Durée de lecture : 3 minutes

17 avril 2012 / par villalard


Le 17 avril est la journée internationale des luttes paysannes, commémorant le massacre de 19 paysans qui se battaient pour la terre et la justice au Brésil en 1996. Chaque année à cette date, des actions ont lieu dans le monde entier pour les droits des paysannes et paysans.
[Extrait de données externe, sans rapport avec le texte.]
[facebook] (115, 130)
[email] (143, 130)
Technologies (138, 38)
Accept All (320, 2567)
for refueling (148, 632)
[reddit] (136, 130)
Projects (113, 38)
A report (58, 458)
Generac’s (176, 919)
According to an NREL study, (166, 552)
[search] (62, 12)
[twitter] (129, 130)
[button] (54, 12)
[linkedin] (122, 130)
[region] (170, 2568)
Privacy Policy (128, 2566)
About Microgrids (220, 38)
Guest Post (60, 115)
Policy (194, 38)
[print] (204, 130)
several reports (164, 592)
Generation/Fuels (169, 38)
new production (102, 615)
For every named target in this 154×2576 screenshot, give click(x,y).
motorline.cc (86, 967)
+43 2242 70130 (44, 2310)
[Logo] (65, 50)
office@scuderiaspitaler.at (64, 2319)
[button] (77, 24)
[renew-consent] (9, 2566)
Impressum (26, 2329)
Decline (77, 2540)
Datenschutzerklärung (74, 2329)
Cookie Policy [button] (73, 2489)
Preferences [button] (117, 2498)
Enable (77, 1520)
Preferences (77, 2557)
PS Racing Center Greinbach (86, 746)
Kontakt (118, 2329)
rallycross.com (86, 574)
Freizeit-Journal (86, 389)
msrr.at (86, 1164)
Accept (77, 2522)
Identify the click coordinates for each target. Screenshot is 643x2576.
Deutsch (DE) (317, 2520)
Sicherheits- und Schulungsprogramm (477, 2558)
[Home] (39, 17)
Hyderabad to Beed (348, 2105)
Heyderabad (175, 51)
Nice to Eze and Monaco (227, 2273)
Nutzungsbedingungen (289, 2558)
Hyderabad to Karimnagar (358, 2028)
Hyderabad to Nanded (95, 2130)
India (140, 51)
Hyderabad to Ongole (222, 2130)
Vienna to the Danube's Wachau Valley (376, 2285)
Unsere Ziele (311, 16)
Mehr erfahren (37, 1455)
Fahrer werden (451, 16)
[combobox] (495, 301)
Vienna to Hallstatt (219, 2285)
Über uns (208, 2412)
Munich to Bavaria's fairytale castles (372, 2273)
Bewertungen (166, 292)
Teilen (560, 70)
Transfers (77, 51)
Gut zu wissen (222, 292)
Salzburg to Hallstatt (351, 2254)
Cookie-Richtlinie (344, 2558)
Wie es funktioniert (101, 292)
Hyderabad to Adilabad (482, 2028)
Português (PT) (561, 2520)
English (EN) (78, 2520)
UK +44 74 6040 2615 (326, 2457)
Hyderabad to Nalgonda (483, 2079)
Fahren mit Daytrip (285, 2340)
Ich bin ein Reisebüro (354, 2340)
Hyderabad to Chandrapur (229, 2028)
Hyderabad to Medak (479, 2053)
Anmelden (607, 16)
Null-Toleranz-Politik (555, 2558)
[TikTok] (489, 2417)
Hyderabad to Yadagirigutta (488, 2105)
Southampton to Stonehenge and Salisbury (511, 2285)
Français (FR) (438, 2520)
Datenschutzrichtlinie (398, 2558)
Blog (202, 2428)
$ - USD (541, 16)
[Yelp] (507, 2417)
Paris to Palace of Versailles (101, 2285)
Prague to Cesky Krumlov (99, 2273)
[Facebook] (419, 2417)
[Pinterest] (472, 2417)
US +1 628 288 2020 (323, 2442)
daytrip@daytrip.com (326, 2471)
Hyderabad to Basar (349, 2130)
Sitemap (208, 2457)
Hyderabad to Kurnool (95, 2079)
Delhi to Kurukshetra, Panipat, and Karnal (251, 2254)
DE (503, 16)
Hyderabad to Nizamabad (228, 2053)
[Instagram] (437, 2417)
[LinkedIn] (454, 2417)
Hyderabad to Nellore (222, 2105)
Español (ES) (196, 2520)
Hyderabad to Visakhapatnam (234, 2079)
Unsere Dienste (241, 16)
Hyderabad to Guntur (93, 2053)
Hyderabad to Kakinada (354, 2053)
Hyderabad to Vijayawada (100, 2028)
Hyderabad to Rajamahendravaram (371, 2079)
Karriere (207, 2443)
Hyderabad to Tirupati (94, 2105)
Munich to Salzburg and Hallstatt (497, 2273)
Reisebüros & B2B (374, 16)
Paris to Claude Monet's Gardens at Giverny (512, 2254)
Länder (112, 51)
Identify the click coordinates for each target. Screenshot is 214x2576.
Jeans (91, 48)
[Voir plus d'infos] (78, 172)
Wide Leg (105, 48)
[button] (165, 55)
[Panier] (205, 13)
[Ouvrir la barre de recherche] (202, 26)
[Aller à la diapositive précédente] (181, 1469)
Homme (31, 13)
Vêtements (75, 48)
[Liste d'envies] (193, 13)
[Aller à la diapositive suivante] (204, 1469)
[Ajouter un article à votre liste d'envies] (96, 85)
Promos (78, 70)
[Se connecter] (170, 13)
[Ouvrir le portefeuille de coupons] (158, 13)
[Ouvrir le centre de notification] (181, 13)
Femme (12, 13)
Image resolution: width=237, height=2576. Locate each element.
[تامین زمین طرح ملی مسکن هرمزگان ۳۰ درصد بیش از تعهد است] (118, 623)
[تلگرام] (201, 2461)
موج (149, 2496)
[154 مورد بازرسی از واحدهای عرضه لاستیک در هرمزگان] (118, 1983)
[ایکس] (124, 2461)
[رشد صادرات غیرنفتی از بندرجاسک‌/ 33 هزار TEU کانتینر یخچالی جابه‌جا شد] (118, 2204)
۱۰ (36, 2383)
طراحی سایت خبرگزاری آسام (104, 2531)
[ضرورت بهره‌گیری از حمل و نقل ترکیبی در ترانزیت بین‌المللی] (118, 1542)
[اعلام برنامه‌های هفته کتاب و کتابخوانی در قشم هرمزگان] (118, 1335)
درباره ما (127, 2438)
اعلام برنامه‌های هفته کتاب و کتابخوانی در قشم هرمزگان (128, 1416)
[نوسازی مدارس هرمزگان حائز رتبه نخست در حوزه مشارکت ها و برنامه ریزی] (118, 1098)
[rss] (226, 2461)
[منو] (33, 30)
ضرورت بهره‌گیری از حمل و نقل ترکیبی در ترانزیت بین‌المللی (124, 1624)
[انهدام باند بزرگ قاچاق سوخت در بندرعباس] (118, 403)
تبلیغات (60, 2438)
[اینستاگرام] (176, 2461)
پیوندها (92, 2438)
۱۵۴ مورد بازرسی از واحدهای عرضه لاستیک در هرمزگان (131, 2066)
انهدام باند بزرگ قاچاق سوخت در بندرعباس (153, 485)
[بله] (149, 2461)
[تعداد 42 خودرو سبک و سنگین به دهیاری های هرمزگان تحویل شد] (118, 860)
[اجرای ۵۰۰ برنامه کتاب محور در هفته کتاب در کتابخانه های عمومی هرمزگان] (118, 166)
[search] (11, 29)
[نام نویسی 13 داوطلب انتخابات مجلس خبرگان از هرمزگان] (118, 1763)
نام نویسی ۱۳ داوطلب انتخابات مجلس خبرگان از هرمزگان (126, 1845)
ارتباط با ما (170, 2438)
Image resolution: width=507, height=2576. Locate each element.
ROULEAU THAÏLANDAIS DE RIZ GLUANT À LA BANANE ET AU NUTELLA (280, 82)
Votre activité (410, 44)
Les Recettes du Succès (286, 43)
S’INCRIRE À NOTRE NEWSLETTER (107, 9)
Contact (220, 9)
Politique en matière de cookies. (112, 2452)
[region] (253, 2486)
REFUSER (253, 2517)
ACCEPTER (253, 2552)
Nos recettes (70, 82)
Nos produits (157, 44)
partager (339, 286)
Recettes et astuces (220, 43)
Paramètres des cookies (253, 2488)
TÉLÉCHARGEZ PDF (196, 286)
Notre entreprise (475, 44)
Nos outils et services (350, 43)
Ce 17 avril 2012, ce sera l’occasion pour les mouvements sociaux français de créer un Collectif citoyen français contre les accaparements de terres.

Aujourd’hui, de nombreuses communautés paysannes à travers la planète luttent contre l’accaparement de leurs terres. Ces dix dernières années, au moins 203 millions d’hectares de terres, près de 4 fois la taille de la France métropolitaine, auraient fait l’objet d’accaparements à travers la planète [1]. Des actions seront organisées contre ce phénomène dans toute la France à l’appel de la Via Campesina et de la Confédération Paysanne. Pour Christian Roqueirol de la Confédération Paysanne, « l’accaparement et l’artificialisation des terres sont des problèmes auxquels les paysannes et paysans qui défendent leur souveraineté alimentaire font face dans tous les pays. Nous organisons donc des mobilisations populaires à travers la France pour faire connaitre leurs luttes en faveur d’une agriculture au service de l’humain et de l’environnement ».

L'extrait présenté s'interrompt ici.